▶ [EXTRAIT FOURNI]:
»»
Marxisme et fanatisme. Entretien avec Alberto Toscano

Alberto Toscano est l’auteur de Le Fanatisme. Modes d’emploi, La Fabrique, 2011.

I. La conjoncture intellectuelle dans laquelle le livre intervient

Première partie de l’entretien à voir ici.

 

II. Un exemple de la manière dont la qualification philosophique du fanatisme circule entre le discours réactionnaire sur la Révolution française jusqu’à la guerre civile aux États-Unis

Alberto Toscano : Dans cette histoire, je crois que le moment-clef de la genèse d’une matrice discursive ou idéologique sur (c’est-à-dire contre) le fanatisme, on peut l’identifier avec la réponse de certains philosophes à la Révolution française. Dans le livre, c’est la figure d’Edmond Burke qui est retenue, et surtout son texte de 1790, Reflections on the Revolution in France, qui tient ce rôle tout à fait fondateur pour ce qui est du discours sur le fanatisme. Au point que Burke reste une référence constante, jusque dans des textes contemporains, comme ceux de John Gray, en Angleterre (sur les utopies apocalyptiques, ce type de textes qui cherchent à établir des analogies entre l’extrémisme de la révolution française, les utopies communistes, et les mouvements islamiques contemporains.) Dans la lignée du texte de Burke, on peut aussi situer des moments très importants dans le discours sur le fanatisme, avec, par exemple, la condamnation du fanatisme des abolitionnistes contre l’esclavage, par toute une série d’apologues de l’esclavage aux États-Unis, essentiellement dans les années 1830 et 1840. Dans ces cas, on prend directement inspiration des textes de Burke pour stigmatiser l’idée d’une abolition immédiate. Il s’agit de prendre la révolution haïtienne comme l’exemple de la grande menace que l’abolitionnisme pose au système américain. Le fanatisme dans ces discours est surtout lié à l’idée d’une émancipation radicale, sans gradualisme, sans médiation.
««
▶ [LISTE DE DONNÉES]:
»»
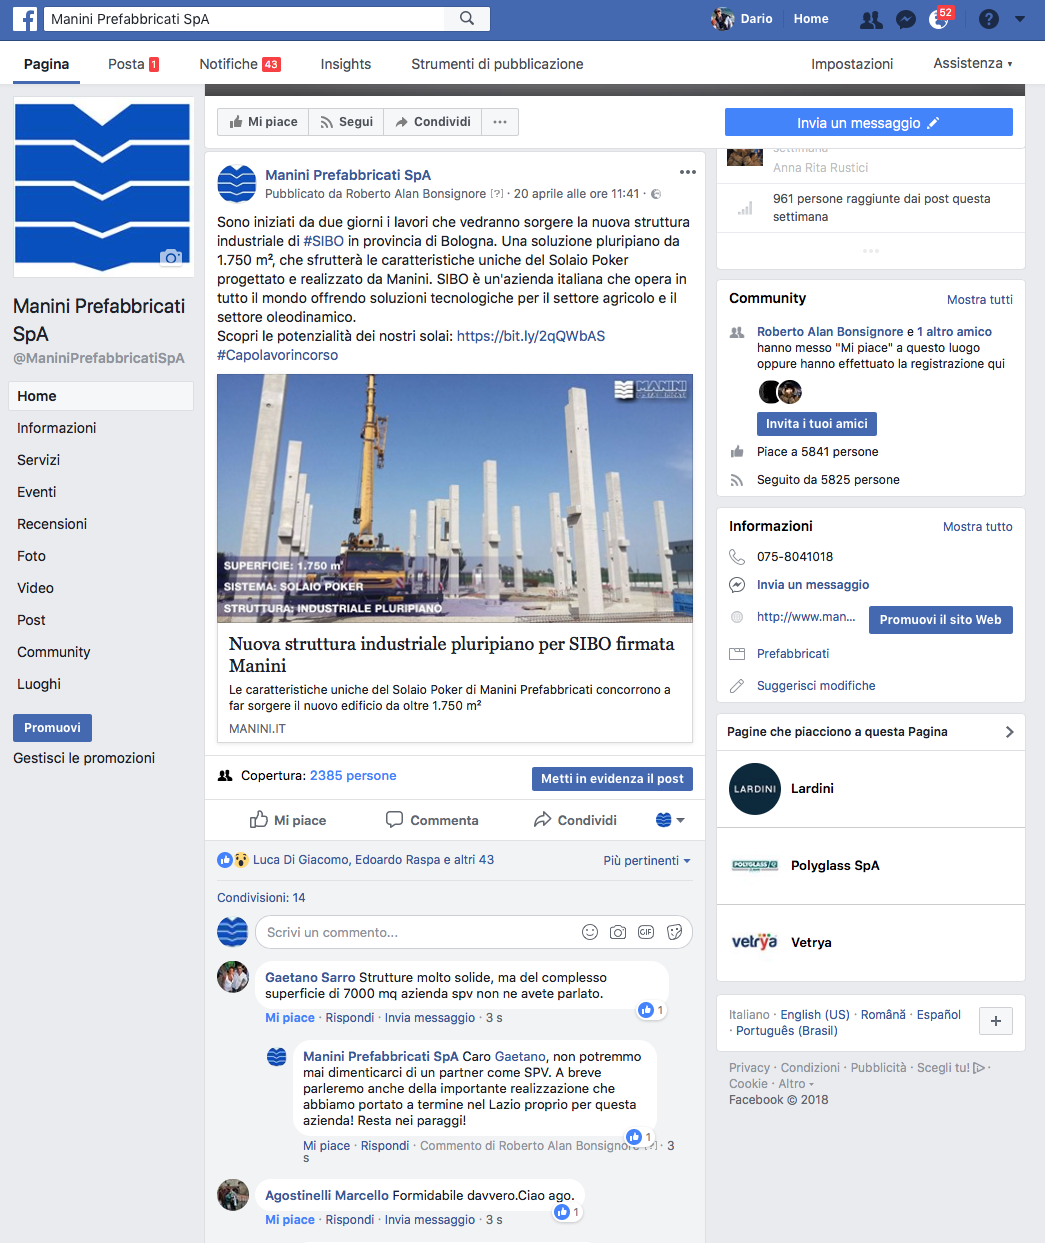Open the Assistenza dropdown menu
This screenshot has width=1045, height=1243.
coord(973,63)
««
»»
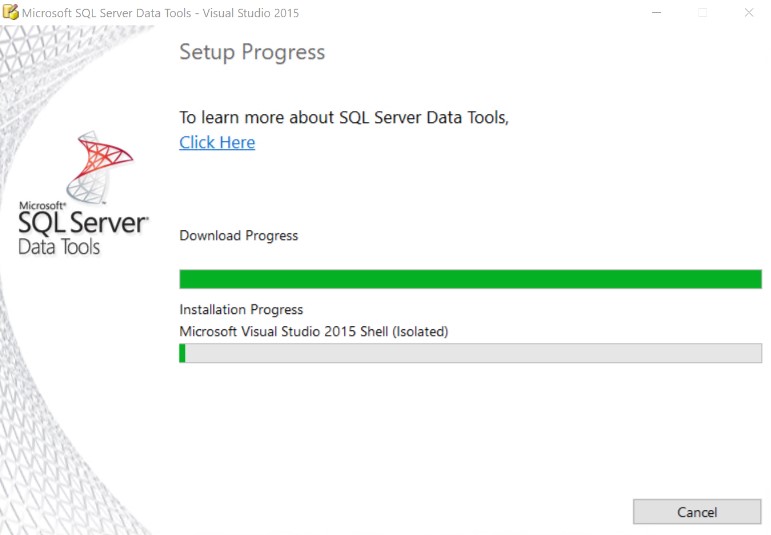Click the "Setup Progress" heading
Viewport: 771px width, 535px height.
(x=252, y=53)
««
Reproduisez intégralement l'entretien sur le fanatisme, s'il vous plaît, sans y changer un seul mot.

Marxisme et fanatisme. Entretien avec Alberto Toscano

Alberto Toscano est l’auteur de Le Fanatisme. Modes d’emploi, La Fabrique, 2011.

I. La conjoncture intellectuelle dans laquelle le livre intervient

Première partie de l’entretien à voir ici.

 

II. Un exemple de la manière dont la qualification philosophique du fanatisme circule entre le discours réactionnaire sur la Révolution française jusqu’à la guerre civile aux États-Unis

Alberto Toscano : Dans cette histoire, je crois que le moment-clef de la genèse d’une matrice discursive ou idéologique sur (c’est-à-dire contre) le fanatisme, on peut l’identifier avec la réponse de certains philosophes à la Révolution française. Dans le livre, c’est la figure d’Edmond Burke qui est retenue, et surtout son texte de 1790, Reflections on the Revolution in France, qui tient ce rôle tout à fait fondateur pour ce qui est du discours sur le fanatisme. Au point que Burke reste une référence constante, jusque dans des textes contemporains, comme ceux de John Gray, en Angleterre (sur les utopies apocalyptiques, ce type de textes qui cherchent à établir des analogies entre l’extrémisme de la révolution française, les utopies communistes, et les mouvements islamiques contemporains.) Dans la lignée du texte de Burke, on peut aussi situer des moments très importants dans le discours sur le fanatisme, avec, par exemple, la condamnation du fanatisme des abolitionnistes contre l’esclavage, par toute une série d’apologues de l’esclavage aux États-Unis, essentiellement dans les années 1830 et 1840. Dans ces cas, on prend directement inspiration des textes de Burke pour stigmatiser l’idée d’une abolition immédiate. Il s’agit de prendre la révolution haïtienne comme l’exemple de la grande menace que l’abolitionnisme pose au système américain. Le fanatisme dans ces discours est surtout lié à l’idée d’une émancipation radicale, sans gradualisme, sans médiation.